Assignment → Scan the listing below for the word "Given" and copy every line that has it.

Material to process →
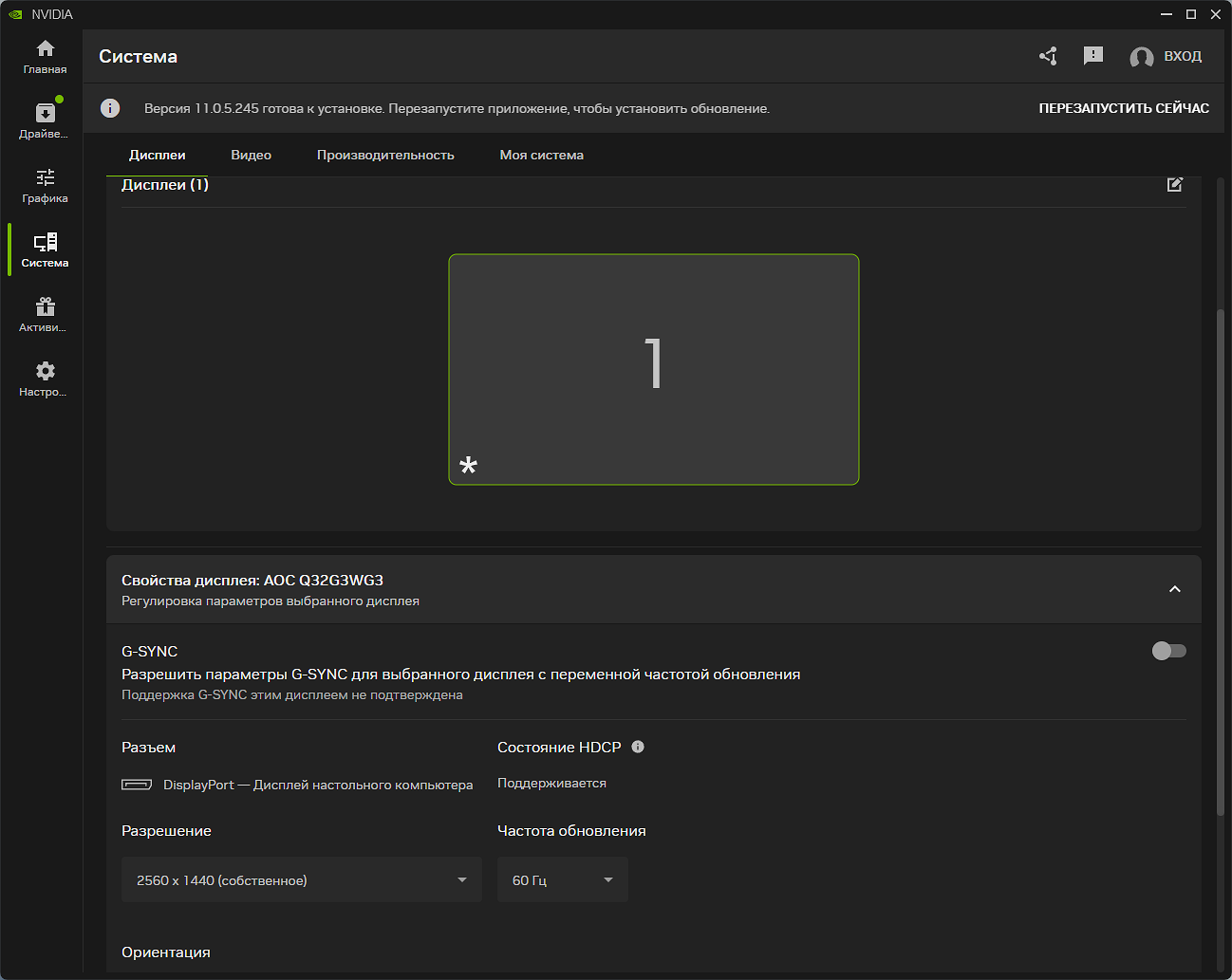Open the 60 Гц refresh rate dropdown

pos(562,879)
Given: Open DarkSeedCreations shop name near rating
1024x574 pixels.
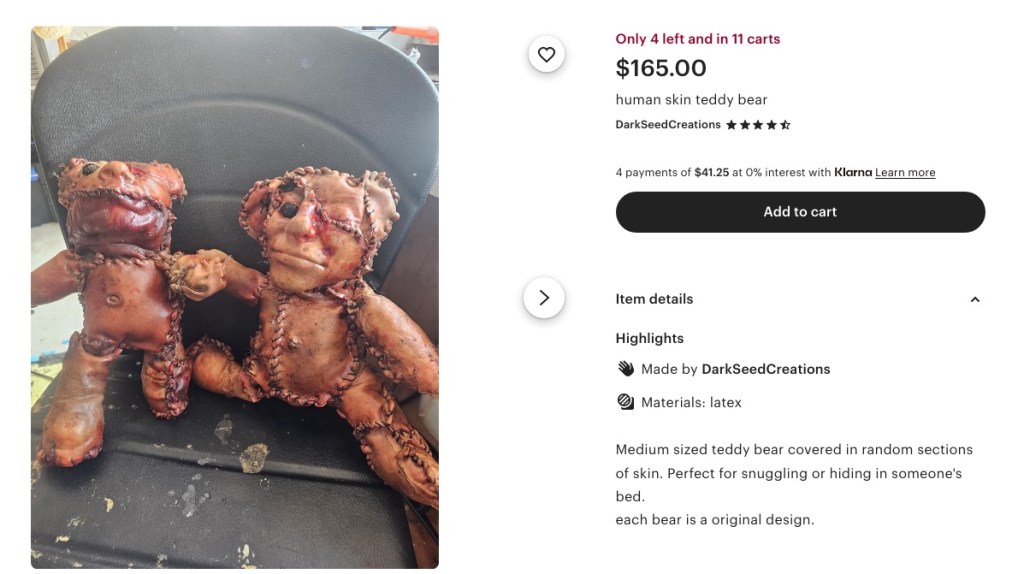Looking at the screenshot, I should point(668,125).
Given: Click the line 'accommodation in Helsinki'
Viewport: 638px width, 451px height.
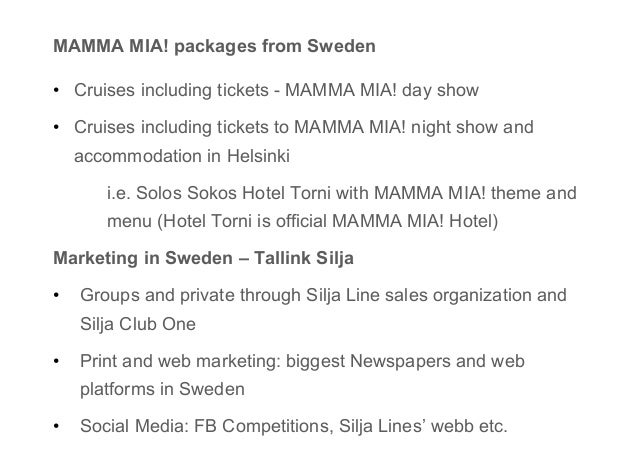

Result of the task →
Given: Open DarkSeedCreations shop name near rating
Given: Click the line 'accommodation in Helsinki'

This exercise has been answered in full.